How to map coordinates between different 3d spaces?

I have a question about mapping coordinates between 3d and 2d space.
This stems from using the ofxKinectForWindows2 addon, but is really a general question about how to map coordinates (possibly using ofMatrix4x4?).

I have a set of 3D points (skeleton tracking coordinates) that correspond to physical meters, where the Kinect sensor is the origin. I also have the corresponding 2D points of the skeleton in pixel dimensions for the Kinect color image.

What I would like to do is draw the Kinect color image as a plane in a 3D openFrameworks scene (i.e. using ofEasyCam), and then draw the skeleton tracking points in 3D on top of that scene - in positions that correspond to the camera’s viewpoint of the color image.

I’m guessing this requires matrix math? Is this homography? Basically I want to map the 3D skeleton coordinates from meters in space to a specific 3D camera space.

I understand you want to project the image plane to 3D space, and be able to map 2D points of the image onto that 3D plane.

This is basically the screenToWorld method from ofCamera. The underlying matrices are the view and projection matrices of the camera, that move from 2D to 3D using the position and orientation of the camera, as well as the focal distance of the image plane to the optical center.

The issue with screenToWorld is that is uses OpenGL depth values for the Z component in the screen ofVec3f. This depth relates to the near and far planes of the camera. I had lying around a method to convert distance to depth, I haven’t used it for a while, but I remember it worked.

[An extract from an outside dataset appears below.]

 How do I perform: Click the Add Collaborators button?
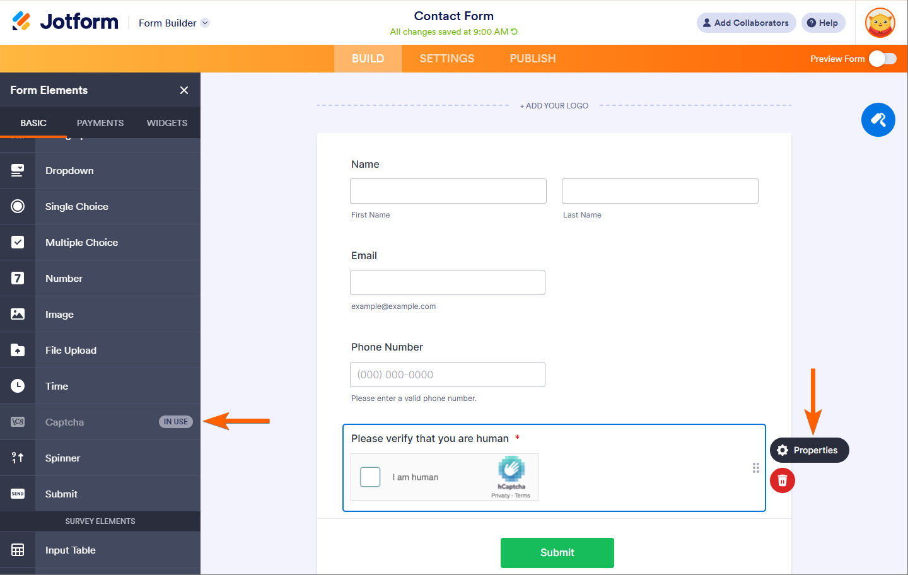pyautogui.click(x=746, y=23)
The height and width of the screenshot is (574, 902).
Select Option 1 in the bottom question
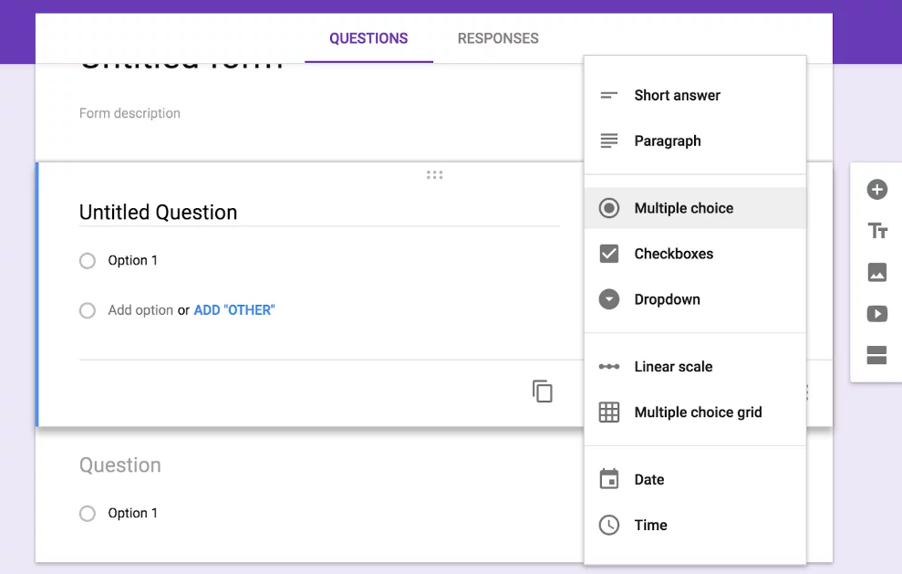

static float distanceToDepth(float distance, float nearClip, float farClip)
{
	// https://www.opengl.org/discussion_boards/showthread.php/154989-How-to-get-the-real-depth-value
	// dist = (NEAR_PLANE*FAR_PLANE/(NEAR_PLANE-FAR_PLANE))/(zbuffer[ii][iii]-FAR_PLANE/(FAR_PLANE-NEAR_PLANE));
	float nearXfar = nearClip*farClip;
	float nearMfar = nearClip - farClip;
	float farMnear = -nearMfar;
	float A = nearXfar/nearMfar;
	float B = farClip / farMnear;
	float depth = (A / distance) + B;
	return depth;
}

Hi Hennio - Thanks so much for the handy function, and explanation about screenToWorld depth.
It’s not exactly what I’m going for, but could come in handy.

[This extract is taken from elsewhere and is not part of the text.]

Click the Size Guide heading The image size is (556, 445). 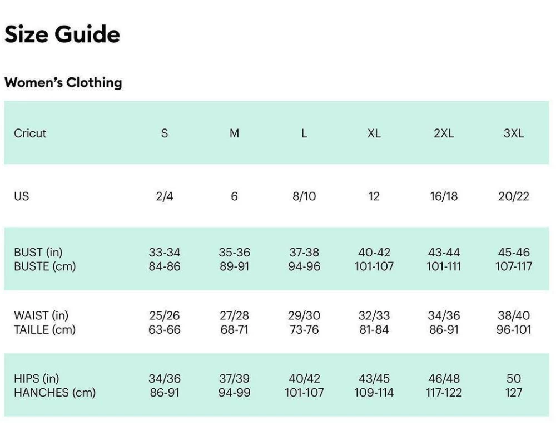tap(62, 34)
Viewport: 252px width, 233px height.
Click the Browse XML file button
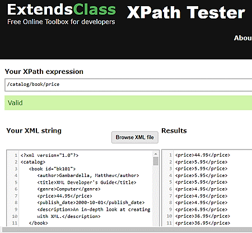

Here’s what I’m trying to do, hopefully more clearly this time (my initial post was confusing):

I have:

  • a set of skeleton tracking coordinates in 3D. The coordinates are in meters - so for instance, pt(0,1,2) is centered on x, 1 meter up, and 2 meters away from the origin, which represents the Kinect depth sensor location.

  • corresponding skeleton points in X,Y coordinates overlayed on a 2D color image of the scene, also generated by the kinect

  • an ofCamera at the origin, and the 2d color image drawn at a distance that makes it fill the camera view

I want to find:
the scale/translation/orientation I need to perform on the 3D skeleton points to line them up corresponding to the 2d skeleton points - so that, when viewed from the ofCamera at the origin, they line up perfectly. But when viewed from another angle, it would be clear that they have depth.

Basically, the Kinect SDK allows me to take the 3D skeleton coordinates in physical space and translate those to 2D coordinates on the color image. But I lose the depth in that process. I’m trying to get the 2D coords but keep the depth.

I see!

I will expand on the answer, my first answer was too brief.

These set of points correspond to the 3D skeleton points, but viewed from the camera’s point of view. If you “project” these points on 3D space using the depth from the Kinect (“2 meters away from the origin”), then you will have the skeleton points in 3D.

To project we use screenToWorld, which gets 2D points in the screen (“ofCamera at origin”) and projects them to the 3D world (“it would be clear that they have depth”).

Here is a diagram for better comprehension ^^’’

We create an ofVec3f for each skeleton coordinate. XY from the screen coords (in pixels), and the Z is the kinect depth converted to opengl depth with the method posted before. We input that screen coord (with depth) to the screenToWorld method of the ofCamera representing the kinect position, and voila, we get the corresponding depth for that pixel (skeleton coord)

I hope I got it right this time :slight_smile:

Oh that makes sense now!
When you wrote screenToWorld() I read it as worldToScreen(), so thought distanceToDepth() was for converting the z from that output - then I was confused. This really clarified it, and I will give that a shot today! Thanks so much.